I was a stressed-out, anxious mother of two at the time and I had a blocked lower back from pain. She came recommended to me by another wonderful woman who is a good friend of hers. I knew she was special because you had to be referred to her as well.  She wouldn’t massage just anyone, and I felt special that I was granted access to her.  She is a beautiful, independent, strong woman. I had no idea of her age at the time, but learned later that she was in her sixties and I was amazed at her strength and stamina.

I will never forget how happy I was to meet her.

She made her way to my house in Montreal in her little car and, every time, unloaded her massage table, candle, great music, bringing all her good energy into my space.  Every time Victoria came over, she helped me in some way, whether she had me on the floor doing various yoga postures and deep breathing exercises, or whether she had me be still and allow for some quiet to settle my brain, she seemed to know just what to do.

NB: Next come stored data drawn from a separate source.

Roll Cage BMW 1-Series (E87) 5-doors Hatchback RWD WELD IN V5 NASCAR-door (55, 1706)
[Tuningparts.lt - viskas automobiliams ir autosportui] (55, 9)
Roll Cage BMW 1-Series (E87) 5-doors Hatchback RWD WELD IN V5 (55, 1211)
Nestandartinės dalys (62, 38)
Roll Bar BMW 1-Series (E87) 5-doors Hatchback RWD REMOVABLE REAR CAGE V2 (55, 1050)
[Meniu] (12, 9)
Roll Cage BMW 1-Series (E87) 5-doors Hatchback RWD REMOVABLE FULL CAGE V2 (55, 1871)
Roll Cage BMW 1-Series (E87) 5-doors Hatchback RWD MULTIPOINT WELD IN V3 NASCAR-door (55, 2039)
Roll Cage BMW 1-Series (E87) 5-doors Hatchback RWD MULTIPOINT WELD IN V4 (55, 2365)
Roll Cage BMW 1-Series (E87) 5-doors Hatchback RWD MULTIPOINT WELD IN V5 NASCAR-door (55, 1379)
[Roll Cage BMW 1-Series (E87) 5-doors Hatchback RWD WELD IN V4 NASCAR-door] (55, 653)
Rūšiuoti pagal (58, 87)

The piece of advice I want to talk about here was shared during one of these appointments, at a time when I was really having a tough time with the world. All of the news seemed so terrible on the radio, in the newspaper, and even the political climate in Quebec was taking its toll on our otherwise awesome piece of Canada.

Victoria showed up, saw the state I was in and when I told her how I was feeling she told me she didn’t listen to the news anymore because it never brought her peace and it just upset her. I have to admit, I judged her, thinking to myself: ”How in the world can you deliberately be uninformed?” She could see that I was weirded out, she said she knows what it sounds like but she does it for self-preservation. “Ok, I can see that”, I said, “but even if you don’t read or hear the news, you still get wind of the big stuff, the terrible stuff, the sad stuff, the unbelievably unfair stuff” and so on.

So I asked her how she stays so positive and kind and strong? She said: “You know what Sarah? When I feel like I’m getting crippled by thoughts of all of the pain and suffering in the world, I just chop wood and carry water.” She explained to me that she just gets through these tough times by doing what needs to get done, by going back to the basics and eventually time passes.

Victoria became a good friend, a bit of a spiritual mentor, and a modern day “elder” to me. She taught me important things that humans need to share with each other, in person.

Over the last number of years, I have told myself that old Zen proverb again and again. It’s so simple, it goes like this: “Before enlightenment, chop wood and carry water; after enlightenment, chop wood and carry water.” It has deep spiritual meaning but practically speaking, it’s a tool that I use to help me navigate the world and my thoughts when times are tricky. Just do what you need to do, one foot in front of the other, step by step…and in the end, have a little faith that you’ll be able to handle what comes. There will always be tough times, how we navigate them is what’s important; chop wood and carry water.